> _TASK ITEM A_
Reproduce the stretch from "Compared to TCRs, CARs" through "the therapeutic window." in the summary on CAR T cell signaling.
> _TASK ITEM B_
Continue the summary of the MT-SLP-76 CAR T cell study from its last sentence.

> _DOCUMENT TEXT_
____________

Compared to TCRs, CARs have poorer recruitment of proximal signaling molecules and antigen (Ag) sensitivity. To improve CAR T cell responses in low-Ag settings, Rotiroti et al. demonstrated that membrane-bound SLP-76 (MT-SLP-76), but not cytosolic SLP-76, improved CAR T cell cytokine responses to diverse Ag levels. In vivo, MT-SLP-76 improved CAR T cell expansion and efficacy in Ag-low models (CD22, CD19, BCMA) and maintained persistence in Ag-high models. MT-SLP-76 was mediated through ITK and PLCγ1, and enriched cytokine pathway expression. MT-SLP-76 also increased the potential for on-target, off-tumor toxicity, which could narrow the therapeutic window.

____________

> _DATA RECORDS_
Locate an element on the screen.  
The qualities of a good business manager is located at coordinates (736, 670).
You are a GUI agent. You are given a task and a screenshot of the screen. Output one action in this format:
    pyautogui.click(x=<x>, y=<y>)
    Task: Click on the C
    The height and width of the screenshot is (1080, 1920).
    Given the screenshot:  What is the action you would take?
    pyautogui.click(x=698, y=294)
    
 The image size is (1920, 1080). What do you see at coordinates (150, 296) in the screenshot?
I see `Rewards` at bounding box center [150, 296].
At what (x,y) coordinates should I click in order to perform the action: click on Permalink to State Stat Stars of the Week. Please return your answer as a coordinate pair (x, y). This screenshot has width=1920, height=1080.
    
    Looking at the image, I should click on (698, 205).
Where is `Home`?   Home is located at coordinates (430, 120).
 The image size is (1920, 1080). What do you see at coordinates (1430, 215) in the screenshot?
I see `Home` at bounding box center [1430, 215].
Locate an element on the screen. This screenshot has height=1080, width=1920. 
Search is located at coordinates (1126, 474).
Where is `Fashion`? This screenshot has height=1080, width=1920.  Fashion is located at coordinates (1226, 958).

____________

> _ANSWER SECTION A_
Compared to TCRs, CARs have poorer recruitment of proximal signaling molecules and antigen (Ag) sensitivity. To improve CAR T cell responses in low-Ag settings, Rotiroti et al. demonstrated that membrane-bound SLP-76 (MT-SLP-76), but not cytosolic SLP-76, improved CAR T cell cytokine responses to diverse Ag levels. In vivo, MT-SLP-76 improved CAR T cell expansion and efficacy in Ag-low models (CD22, CD19, BCMA) and maintained persistence in Ag-high models. MT-SLP-76 was mediated through ITK and PLCγ1, and enriched cytokine pathway expression. MT-SLP-76 also increased the potential for on-target, off-tumor toxicity, which could narrow the therapeutic window.

> _ANSWER SECTION B_
Contributed by Alex Najibi
ABSTRACT: Chimeric antigen receptor (CAR) T cells can mediate durable complete responses in individuals with certain hematologic malignancies, but antigen downregulation is a common mechanism of resistance. Although the native T cell receptor can respond to very low levels of antigen, engineered CARs cannot, likely due to inefficient recruitment of downstream proximal signaling molecules. We developed a platform that endows CAR T cells with the ability to kill antigen-low cancer cells consisting of a membrane-tethered version of the cytosolic signaling adaptor molecule SLP-76 (MT-SLP-76). MT-SLP-76 can be expressed alongside any CAR to lower its activation threshold, overcoming antigen-low escape in multiple xenograft models. Mechanistically, MT-SLP-76 amplifies CAR signaling through recruitment of ITK and PLC_1. MT-SLP-76 was designed based on biologic principles to render CAR T cell therapies less susceptible to antigen downregulation and is poised for clinical development to overcome this common mechanism of resistance.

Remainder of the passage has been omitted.